## Material for this task

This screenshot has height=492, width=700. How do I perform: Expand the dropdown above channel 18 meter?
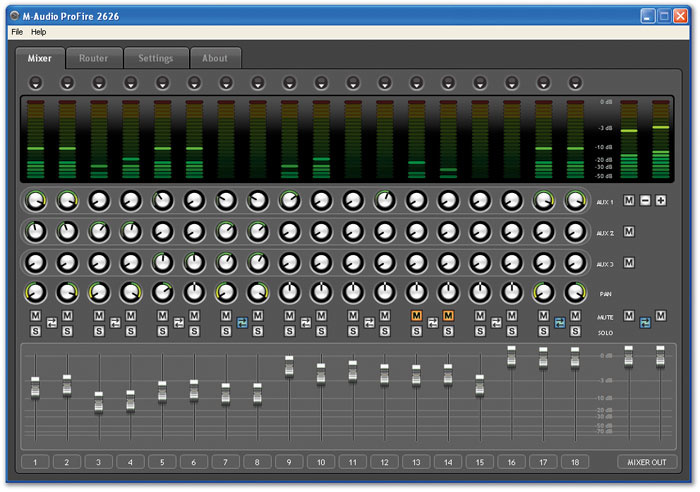(x=574, y=82)
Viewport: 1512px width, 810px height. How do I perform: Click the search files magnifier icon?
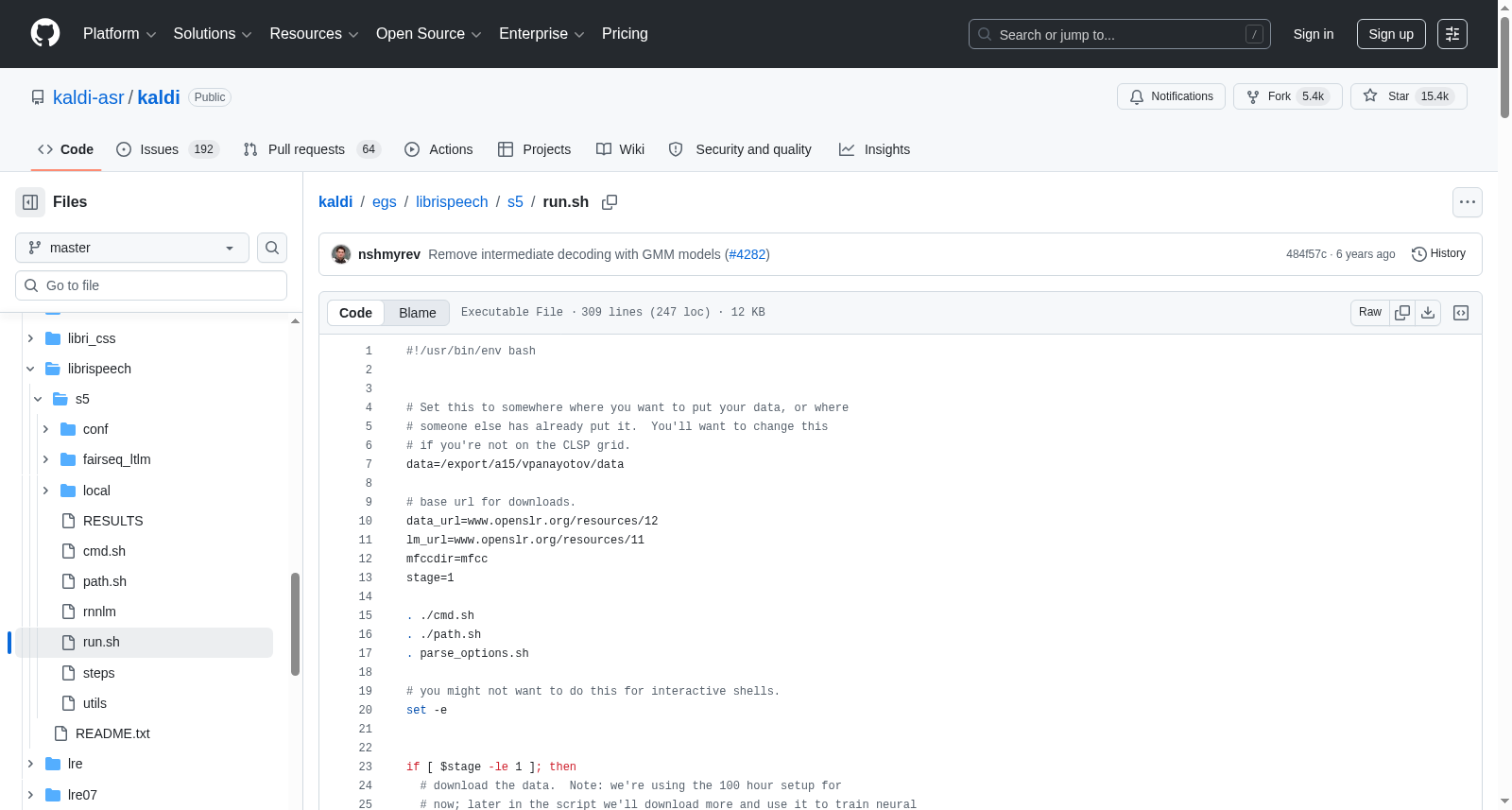pos(272,248)
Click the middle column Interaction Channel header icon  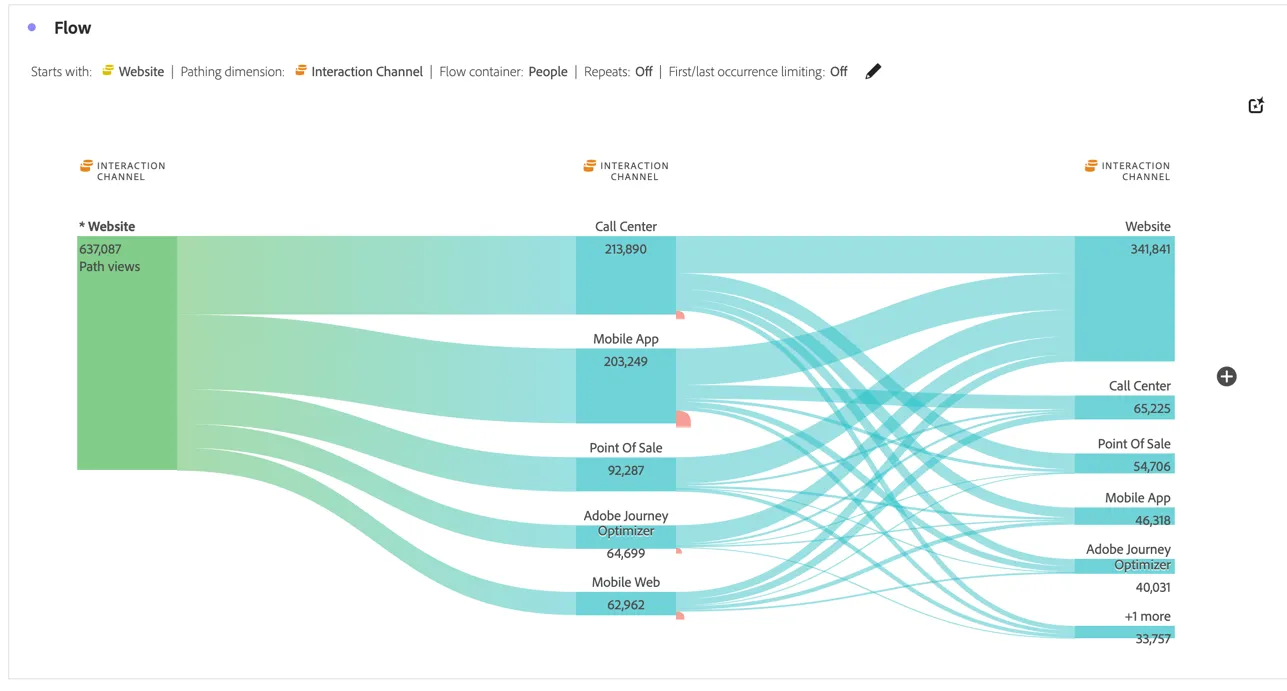coord(590,166)
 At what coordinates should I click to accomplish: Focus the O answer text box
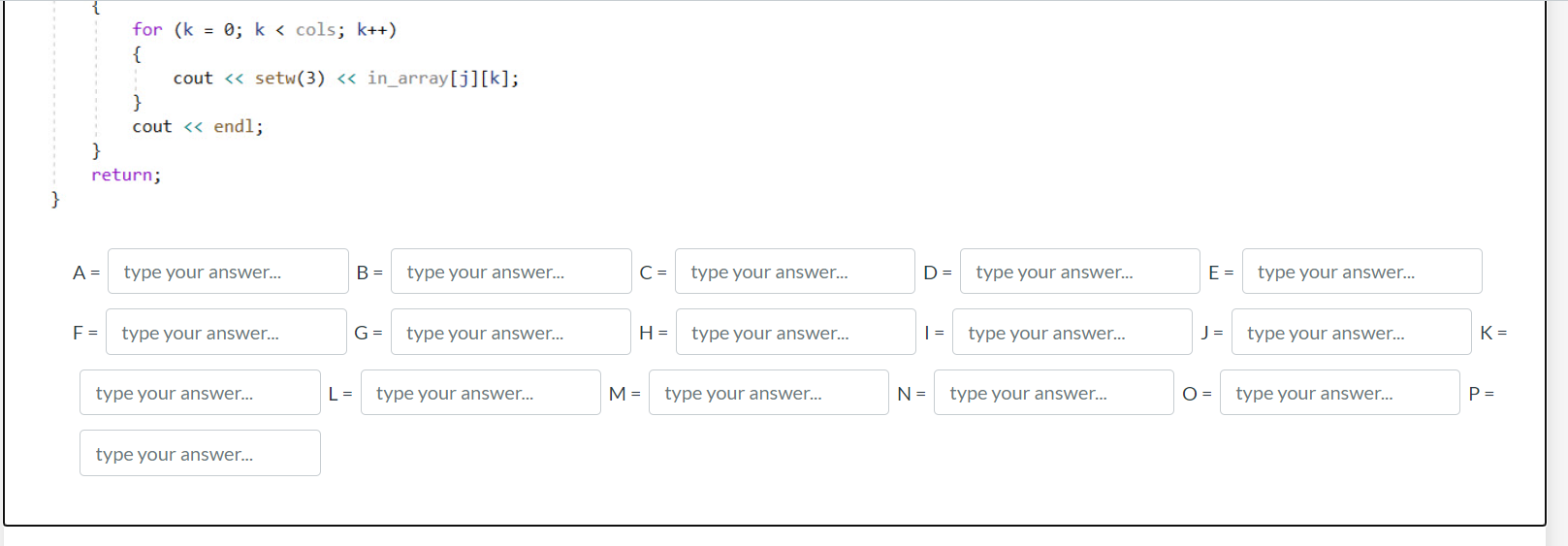1340,393
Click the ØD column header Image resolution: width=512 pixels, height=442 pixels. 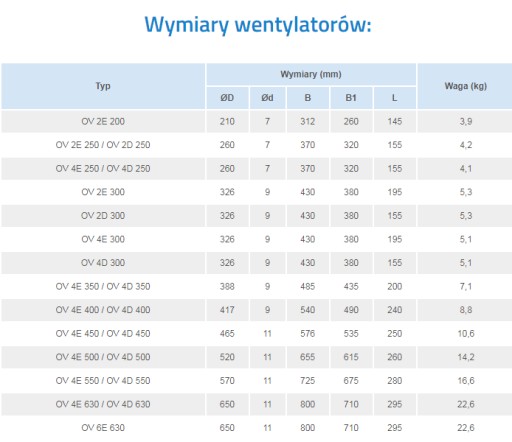coord(227,98)
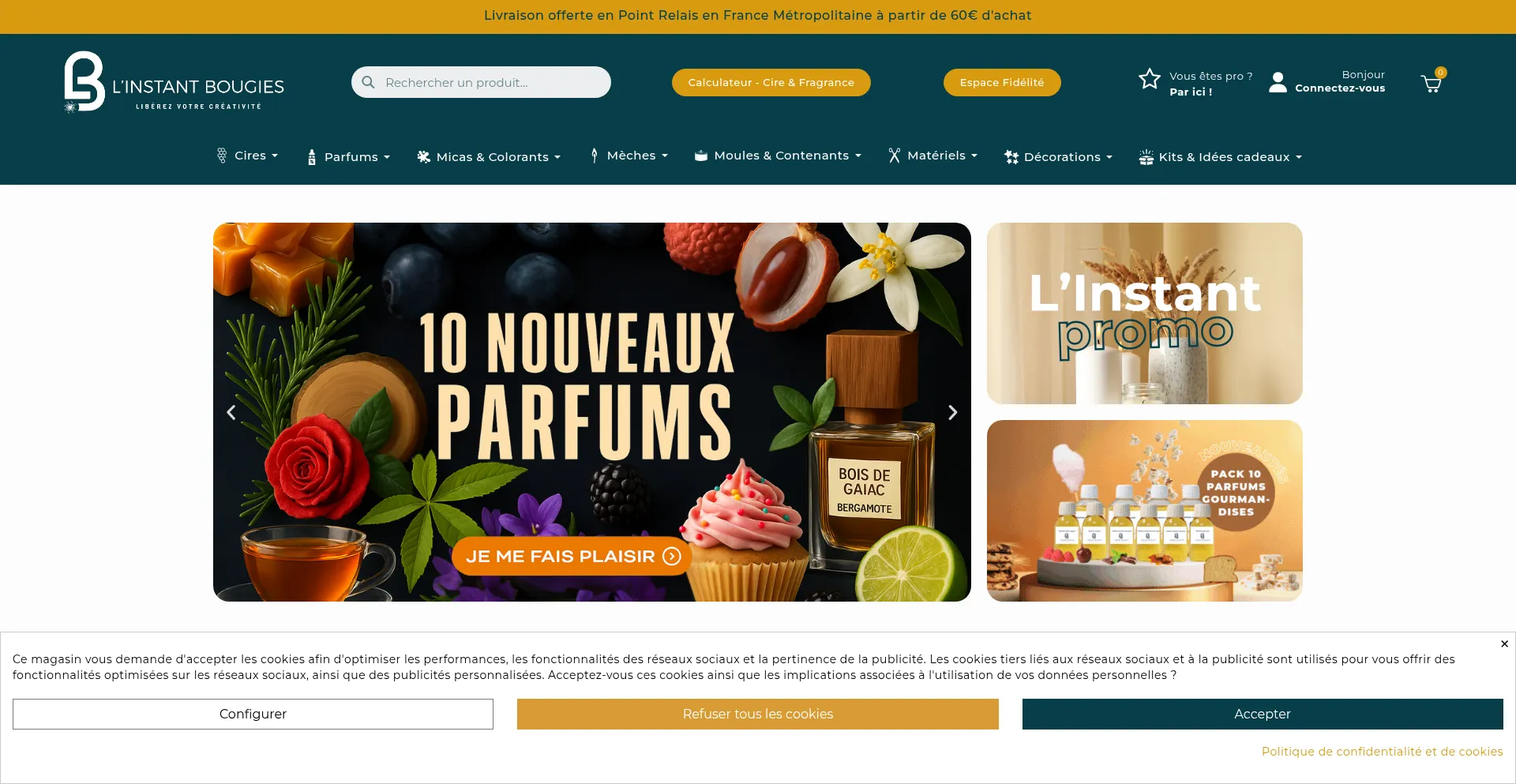The width and height of the screenshot is (1516, 784).
Task: Open Moules & Contenants menu
Action: tap(778, 156)
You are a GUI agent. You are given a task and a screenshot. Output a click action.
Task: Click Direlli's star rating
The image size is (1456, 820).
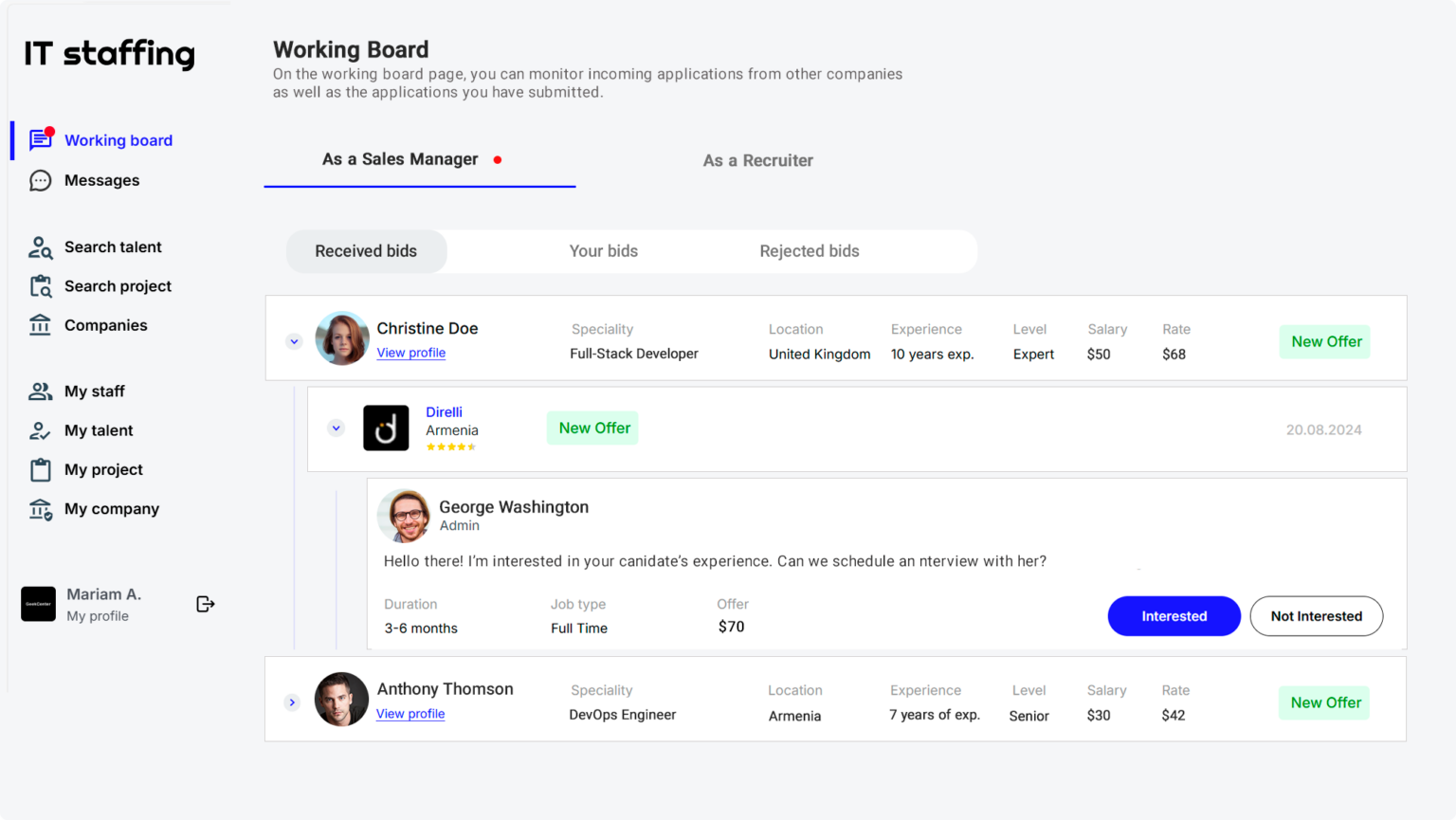click(452, 446)
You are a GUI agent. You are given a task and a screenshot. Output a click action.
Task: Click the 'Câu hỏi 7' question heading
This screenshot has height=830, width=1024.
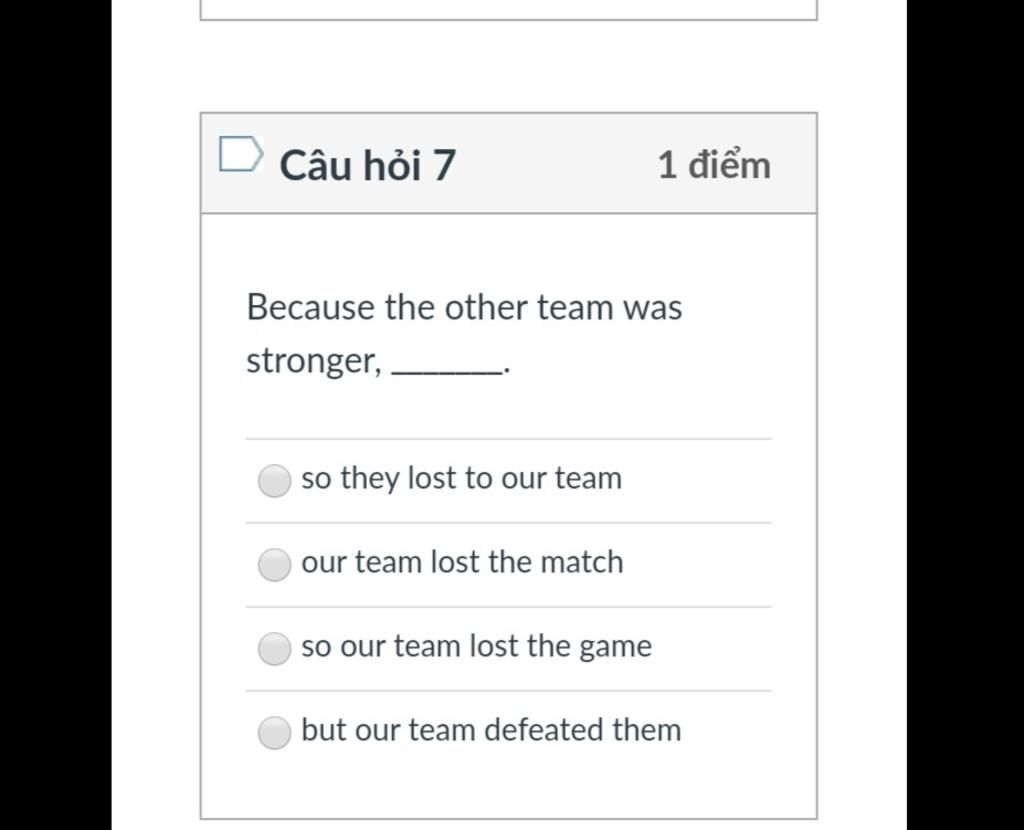click(367, 165)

## What you should do
Copy out, unchanged, the span of lines beginning with the one that includes "The image size is (1456, 820)." and running through the final line of the material above. Leave the pictures out.

## Response to this task
The image size is (1456, 820).
click(452, 446)
You are a GUI agent. You are given a task and a screenshot. Output a click action.
Task: Click the 'Câu hỏi 7' question heading
This screenshot has height=830, width=1024.
click(367, 165)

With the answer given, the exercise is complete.